### Try it
Keep every word the same. Repeat the records without their images.

Collected data
"""
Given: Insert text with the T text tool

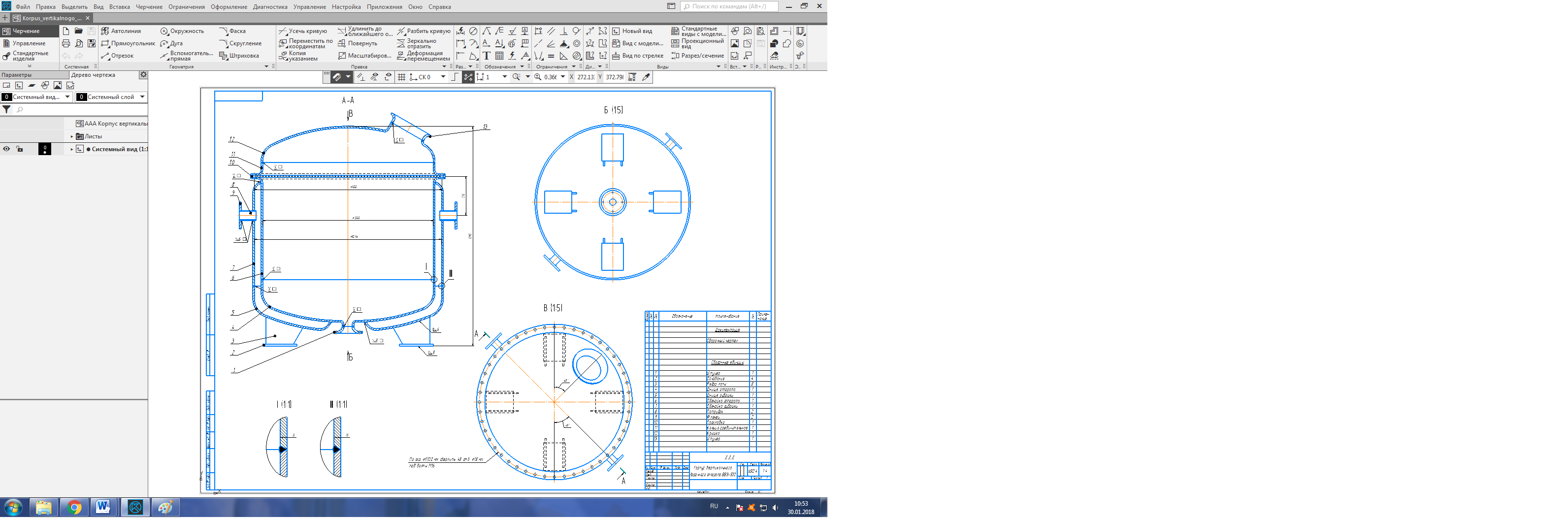Looking at the screenshot, I should tap(487, 56).
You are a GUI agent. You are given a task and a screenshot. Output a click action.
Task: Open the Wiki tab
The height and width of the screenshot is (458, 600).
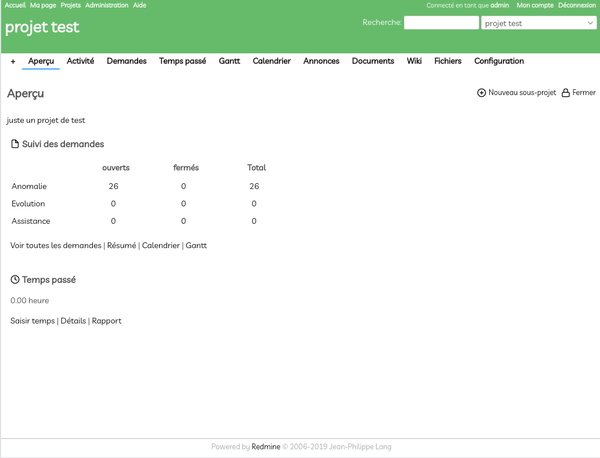(414, 61)
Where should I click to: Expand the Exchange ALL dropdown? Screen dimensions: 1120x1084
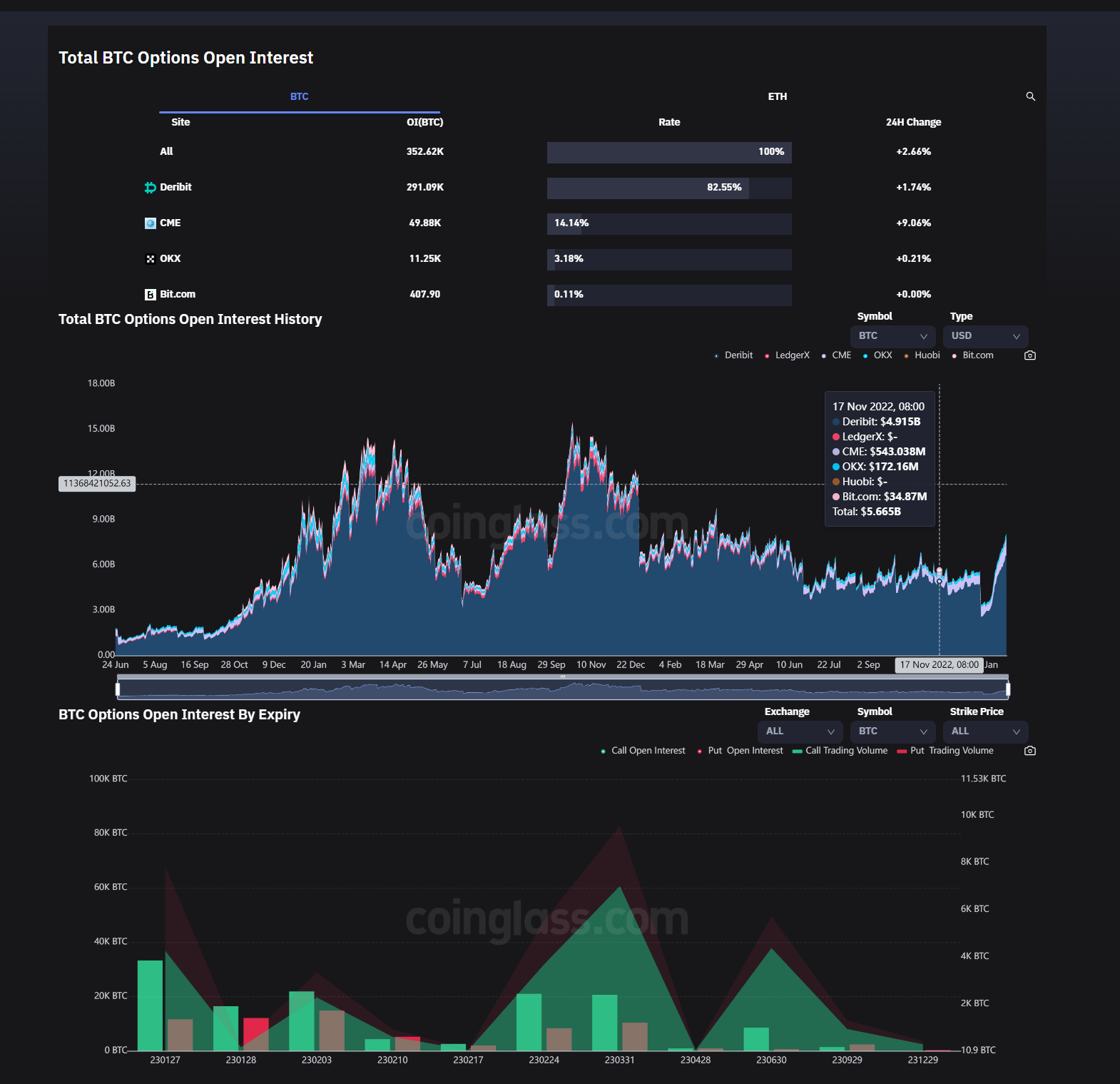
"""
### Written solution
Given: Insert text with the T text tool

Looking at the screenshot, I should tap(487, 56).
You are a GUI agent. You are given a task and a screenshot. Output a click action.
Task: Open the Wiki tab
The height and width of the screenshot is (458, 600).
(414, 61)
Where should I click to: Expand the Exchange ALL dropdown? Screen dimensions: 1120x1084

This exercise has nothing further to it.